Within a few months, John saw dramatic improvements in his mental health from these lifestyle changes. His mood became much more stable and positive. He felt less anxious and more energetic. John’s self-esteem improved as he regained control over his habits and well-being. He continues to be mindful of lifestyle choices and strives for balance across the pillars of proper rest, nutrition, social connection, and stress management.

John’s experience demonstrates that optimizing daily habits and behaviors can profoundly improve mental health. Small, consistent changes in how we spend our time and care for ourselves daily add to greater resilience and emotional well-being.


Our daily habits and routines greatly influence our mental health and resilience. We compromise our emotional well-being when we succumb to doomscrolling, poor sleep, isolation, and unhealthy diets. But when we take ownership of our lifestyles and intentionally cultivate life-giving practices, we strengthen our capacity to thrive in adversity.

The key is self-awareness – recognizing unhelpful patterns that deplete our reserves.
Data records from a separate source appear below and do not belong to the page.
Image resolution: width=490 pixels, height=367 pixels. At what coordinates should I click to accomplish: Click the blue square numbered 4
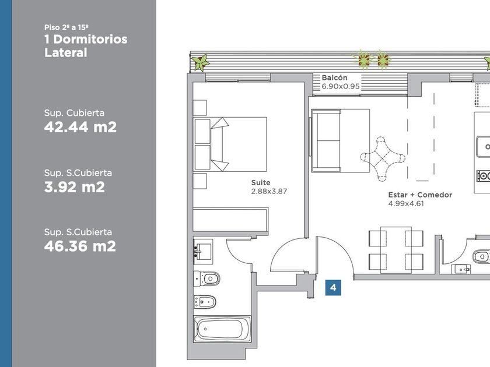(x=333, y=287)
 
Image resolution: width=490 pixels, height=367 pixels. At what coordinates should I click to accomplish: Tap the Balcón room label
(x=334, y=77)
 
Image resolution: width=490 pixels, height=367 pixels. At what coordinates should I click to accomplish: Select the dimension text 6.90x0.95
(x=341, y=86)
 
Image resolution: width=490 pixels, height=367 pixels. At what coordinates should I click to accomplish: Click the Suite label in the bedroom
(x=261, y=182)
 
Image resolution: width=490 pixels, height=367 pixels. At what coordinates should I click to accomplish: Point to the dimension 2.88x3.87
(x=269, y=191)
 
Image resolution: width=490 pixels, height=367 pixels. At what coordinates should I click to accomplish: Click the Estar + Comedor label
(x=420, y=195)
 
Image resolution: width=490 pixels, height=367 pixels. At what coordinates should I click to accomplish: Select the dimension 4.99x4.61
(x=406, y=203)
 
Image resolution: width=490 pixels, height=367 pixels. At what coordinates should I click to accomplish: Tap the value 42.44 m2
(x=80, y=127)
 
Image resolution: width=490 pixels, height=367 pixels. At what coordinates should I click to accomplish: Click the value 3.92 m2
(x=75, y=187)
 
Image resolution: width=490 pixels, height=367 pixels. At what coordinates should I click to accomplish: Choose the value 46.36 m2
(x=80, y=246)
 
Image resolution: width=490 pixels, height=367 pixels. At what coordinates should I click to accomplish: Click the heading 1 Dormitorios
(x=86, y=40)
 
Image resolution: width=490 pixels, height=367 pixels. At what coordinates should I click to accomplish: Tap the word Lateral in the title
(x=65, y=52)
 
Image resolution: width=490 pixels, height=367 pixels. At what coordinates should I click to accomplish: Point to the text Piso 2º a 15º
(x=66, y=27)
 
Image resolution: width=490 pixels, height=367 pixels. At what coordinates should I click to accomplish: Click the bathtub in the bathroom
(x=222, y=329)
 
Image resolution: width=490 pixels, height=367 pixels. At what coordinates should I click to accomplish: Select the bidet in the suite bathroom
(x=205, y=302)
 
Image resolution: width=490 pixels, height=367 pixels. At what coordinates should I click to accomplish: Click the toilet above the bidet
(x=206, y=278)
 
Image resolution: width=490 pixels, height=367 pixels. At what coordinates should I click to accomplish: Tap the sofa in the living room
(x=326, y=140)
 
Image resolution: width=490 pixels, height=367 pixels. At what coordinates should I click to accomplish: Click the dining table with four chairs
(x=396, y=250)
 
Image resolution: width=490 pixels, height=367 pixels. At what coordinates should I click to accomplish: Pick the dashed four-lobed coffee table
(x=383, y=159)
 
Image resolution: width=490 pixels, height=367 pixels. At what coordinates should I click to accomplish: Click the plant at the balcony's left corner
(x=200, y=62)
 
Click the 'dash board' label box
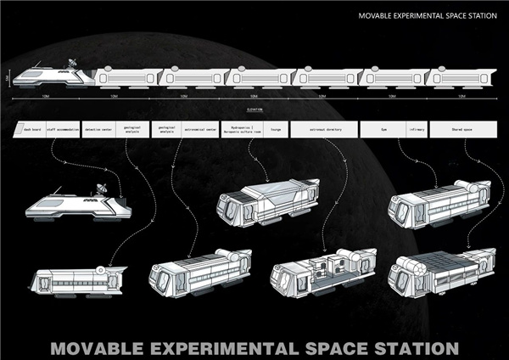tap(31, 128)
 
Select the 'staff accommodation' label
tap(63, 128)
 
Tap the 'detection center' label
tap(100, 128)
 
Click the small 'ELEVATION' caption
tap(255, 110)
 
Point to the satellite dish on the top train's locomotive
tap(71, 64)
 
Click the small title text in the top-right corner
tap(428, 15)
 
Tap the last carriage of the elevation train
tap(460, 77)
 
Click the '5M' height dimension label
tap(7, 77)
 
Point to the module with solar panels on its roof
tap(440, 271)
Once aware, we can challenge ourselves to shift gears and experiment with healthier alternatives that enrich our inner lives. Start with small, sustainable changes, and be patient with yourself. Over time, the compound effect of tiny tweaks transforms our days and lives.

We can develop resilient rhythms marked by rest, revitalizing relationships, and daily practices that replenish mental clarity and emotional calm. Our lifestyles shape our lives, so let us craft them wisely. Though the road ahead remains demanding, we can cultivate days that strengthen us for the journey. Our collective mental health depends on the daily choices we make. So make them with care – for yourself and each other.